A message containing the words ‘Can I tell you a secret?’ dropping into their mailboxes was just the start of a nightmare for a number of British women. The man behind the message went on to infiltrate not just their lives but those of their family and friends, spreading discord and misery and threatening to destroy everything they held dear.

This tough, intimate and more than a little scary two-part documentary, produced by Louis Theroux, uses testimony from the women targeted to shape an account of the hunt for the man behind the online attacks, a hunt which ultimately ended up with a British judge handing down one of the toughest sentences ever seen for online stalking. (Two episodes)

Boarders

Black inner-city teens meet the elite in this comedy

Year: 2024

Certificate: 15

Watch now on BBC iPlayer

Daniel Lawrence Taylor, who created the BAFTA-nominated comedy Timewasters, takes the cliches of Britain’s ‘street smart’ black youth and throws them into a private-school setting, where he also has plenty to say about the privileged elite.

Five talented black teenagers win a scholarship to attend St Gilbert’s boarding school. ‘Don’t be who they expect you to be,’ says the charity leader who helped get them there. Easier said than done when the posh kids think you sell drugs, among all the other racist profiling.

The Headteacher at St Gilbert’s expects them to assimilate, to become ‘Gilbertines’, but no one watching this is going to want that to happen. You’ll want them to succeed for being themselves, especially when the behaviour of the well-to-do students leaves a lot to be desired.

Shot through with humour and wit, the show sifts through the stereotypes while charting a path – of grades, sex, discipline and cliques – familiar to this kind of coming-of-age school setting. We also get us some more interesting subplots including one of the newcomer’s search for clues to a secret society. (Six episodes)

The Way

Epic, dystopian fantasy drama series set in Wales

Year: 2024

Certificate: 15

Watch now on BBC iPlayer

Written by a team of three distinct and recognisable voices – Sherwood’s James Graham, documentary essayist Adam Curtis (search his films on BBC iPlayer ) and proud Welshman Michael Sheen – this is part dystopian fantasy, part ensemble drama about family and community. Blended together, the result is a tale that mixes weighty themes with humour, heart and a dash of the absurd.
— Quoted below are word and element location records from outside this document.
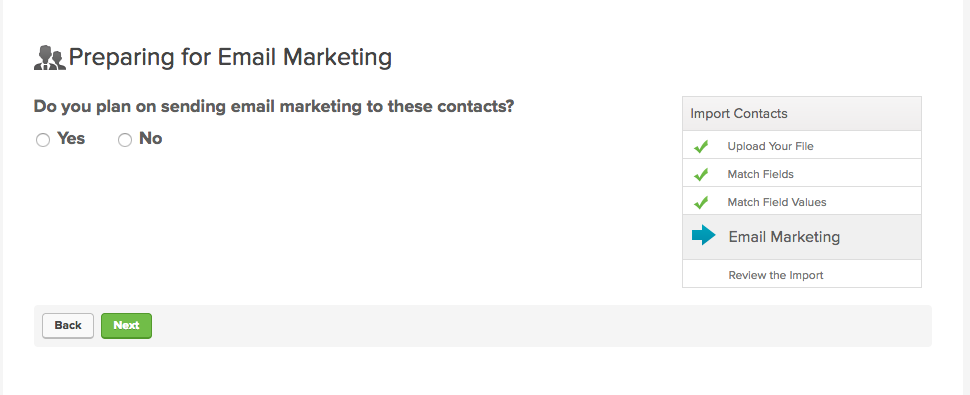Select the Yes radio button
Screen dimensions: 970x395
pyautogui.click(x=43, y=140)
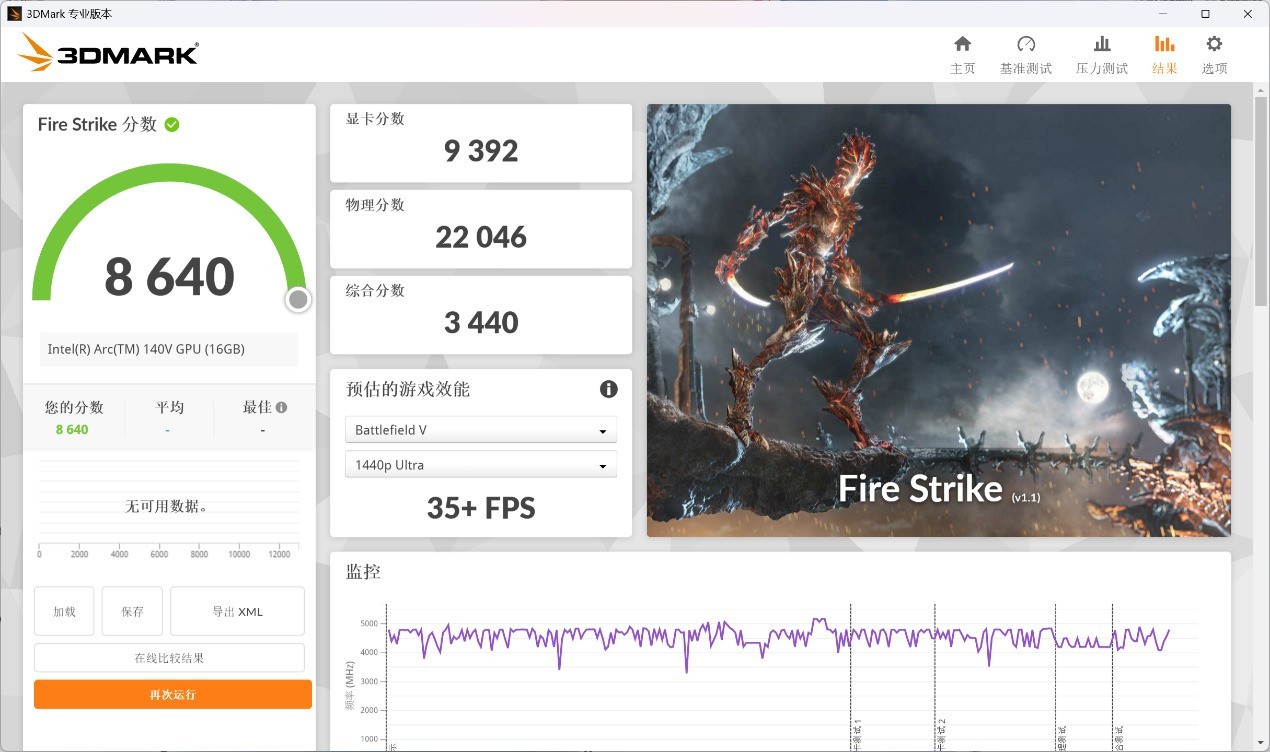Click the 3DMark logo in header
Screen dimensions: 1270x752
[108, 53]
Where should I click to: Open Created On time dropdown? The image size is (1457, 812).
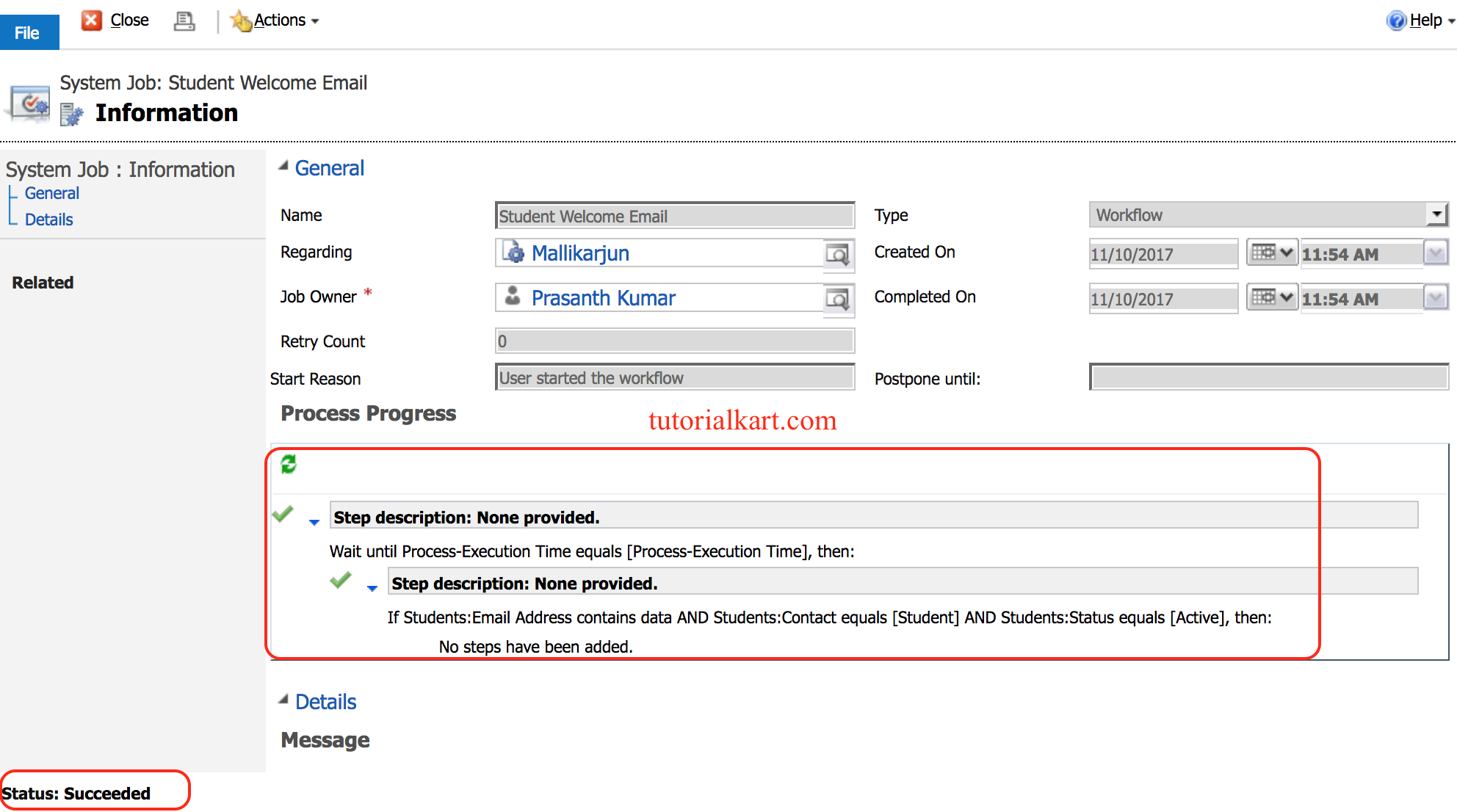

The jumping-off point is the threat to Port Talbot’s steel workers, a mirror of the miners’ strike 40 years before. We focus on three generations of a family, with Sheen (who also directs) as miner Denny Driscoll, a local hero during the 1980s strike. Denny’s son Geoff (Steffan Rhodri) is a more placid company man, while Geoff’s teenage son Owen (It’s A Sin’s Callum Scott Howells), is the one most desperate for change.

It’s got Welsh blood coursing through it from start to finish, including music by Super Furry Animals’ Cian Ciaran. The big takeaway? ‘Don’t mess with the Welsh Dragon!’ (Three episodes)

The Pet Psychic: What’s Your Dog Thinking?

Meet the woman with a telepathic link to animals

Year: 2024

Certificate: 12

Watch now on My5

Beth Lee-Crowther has a ‘telepathic and psychic link’ to animals and has worked for 20 years as a portal between pets and their owners. A spooky Dr Dolittle, if you will.

In this series she deals with a veritable menagerie of troubled animals. The first episode sees her communicating with Petal the petrified hen, then a dog called Yogi, who’s very chatty when Beth tries to find out why he doesn’t like going for walkies. There’s also a worried fox and a wriggly ferret.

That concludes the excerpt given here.